So I've finally given in to the dark side and created my own blog. I'm pretty sure I may only use this for my own ramblings, but who knows? maybe I'll make something important out of it.
Why "living in exile"? It's a long-running joke that I remember seeing on a bumper sticker when I was a kid - "Born in Maine, Living in Exile". Of course, I can't claim the born part (Germany, military brat), but raised, that I can attest to. I don't have the accent, so people are always surprised to hear that I grew up there. But I know that I have at least a bit of salt water in my blood, and a longing taste for "real" seafood - which, of course, you can only find in Maine.
These days, I live in the Sonoran Desert - Arizona. And I have, in fact, just celebrated my 7th anniversary of moving here. I have now officially lived here longer than anywhere else except for Maine. How on earth did I end up here? My husband grew up here, in a little town northwest of Phoenix, where the culture is still very much cowboy and people like me are from "back east." At least after 11 years of marriage, my father-in-law no longer asks what it's like in the Great White North - to me, anyway.
I love it here, actually. Yup, it gets hot. (but it's a dry heat, haha) But I've acclimated to the point that my mother, who still lives in Maine, laughs at me and my boys when we think it's chilly. Because of course she thinks it's beautiful weather then. I'll admit, I still like it a little cooler than most native Zonies, but I'm told after 20 years or so I'll change. We'll see. But it is beautiful here, wide open and rugged. It makes me feel a little guilty feeling claustrophobic when I visit New England now.
But I will admit, more than anything else, I miss the ocean. I spent long hours on Maine's beaches as a child and teen, and still visit them when I get my very-short visits there.

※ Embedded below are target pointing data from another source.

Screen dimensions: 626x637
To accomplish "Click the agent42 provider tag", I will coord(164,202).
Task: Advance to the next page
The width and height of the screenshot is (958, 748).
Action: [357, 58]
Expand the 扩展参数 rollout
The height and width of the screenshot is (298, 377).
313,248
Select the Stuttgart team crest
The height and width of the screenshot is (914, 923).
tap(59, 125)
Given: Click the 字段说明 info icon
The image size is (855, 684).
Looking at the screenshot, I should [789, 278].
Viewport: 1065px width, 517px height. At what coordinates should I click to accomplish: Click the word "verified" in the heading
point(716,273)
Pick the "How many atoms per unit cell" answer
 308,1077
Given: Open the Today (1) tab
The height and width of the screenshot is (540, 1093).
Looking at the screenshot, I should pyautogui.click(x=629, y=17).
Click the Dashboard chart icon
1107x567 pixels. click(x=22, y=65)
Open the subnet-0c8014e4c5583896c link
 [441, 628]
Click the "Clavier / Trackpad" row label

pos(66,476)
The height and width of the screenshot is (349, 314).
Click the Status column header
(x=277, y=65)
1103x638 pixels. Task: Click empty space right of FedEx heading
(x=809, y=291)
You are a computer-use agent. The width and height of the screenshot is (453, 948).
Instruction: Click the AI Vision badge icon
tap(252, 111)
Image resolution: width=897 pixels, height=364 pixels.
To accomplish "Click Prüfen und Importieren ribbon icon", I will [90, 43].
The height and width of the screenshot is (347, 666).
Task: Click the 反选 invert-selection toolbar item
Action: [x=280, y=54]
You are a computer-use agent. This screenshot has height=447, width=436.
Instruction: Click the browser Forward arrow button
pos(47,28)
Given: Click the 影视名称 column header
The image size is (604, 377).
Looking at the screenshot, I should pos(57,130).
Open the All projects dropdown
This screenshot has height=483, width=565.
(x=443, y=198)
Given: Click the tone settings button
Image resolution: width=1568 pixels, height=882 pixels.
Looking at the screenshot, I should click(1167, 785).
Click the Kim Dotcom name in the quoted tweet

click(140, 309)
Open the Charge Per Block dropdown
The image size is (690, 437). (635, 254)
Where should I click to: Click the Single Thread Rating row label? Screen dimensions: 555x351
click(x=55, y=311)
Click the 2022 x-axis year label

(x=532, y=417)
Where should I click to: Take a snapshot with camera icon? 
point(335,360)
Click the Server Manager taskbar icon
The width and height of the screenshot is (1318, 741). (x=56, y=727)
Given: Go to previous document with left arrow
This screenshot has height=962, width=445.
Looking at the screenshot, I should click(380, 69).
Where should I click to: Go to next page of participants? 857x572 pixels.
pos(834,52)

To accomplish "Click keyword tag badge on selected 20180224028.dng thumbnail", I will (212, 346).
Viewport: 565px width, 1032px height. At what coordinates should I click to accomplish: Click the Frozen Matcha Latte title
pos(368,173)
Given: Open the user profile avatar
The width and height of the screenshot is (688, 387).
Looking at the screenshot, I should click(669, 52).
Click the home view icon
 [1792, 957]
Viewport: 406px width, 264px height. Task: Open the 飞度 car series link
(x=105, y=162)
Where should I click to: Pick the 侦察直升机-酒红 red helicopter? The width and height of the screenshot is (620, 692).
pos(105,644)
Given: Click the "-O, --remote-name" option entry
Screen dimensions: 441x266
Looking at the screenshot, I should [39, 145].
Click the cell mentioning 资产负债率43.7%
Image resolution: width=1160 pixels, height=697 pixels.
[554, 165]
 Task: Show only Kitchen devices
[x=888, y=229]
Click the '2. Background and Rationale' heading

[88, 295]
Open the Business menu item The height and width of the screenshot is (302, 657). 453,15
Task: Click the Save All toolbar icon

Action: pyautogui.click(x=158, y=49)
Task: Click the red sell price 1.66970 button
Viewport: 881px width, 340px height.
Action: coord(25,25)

If you haven't spent the time on the ocean in New England, you will not understand. No matter how I try to explain the difference, the California beaches are not the same, even if they're closer. There's nothing quite like the sea smell in the air and the crash of the waves against rock walls and sandy beaches - whether in the heat of summer or the chill of winter.
So here I am, living life in a place I never imagined 20 years ago. And thankfully, in a way that I never would have expected 20 years ago. I am not the person I used to be - but more on that later. In the meantime, to all of us "exilers" I send a shout-out of encouragement - it can be done, and we carry on.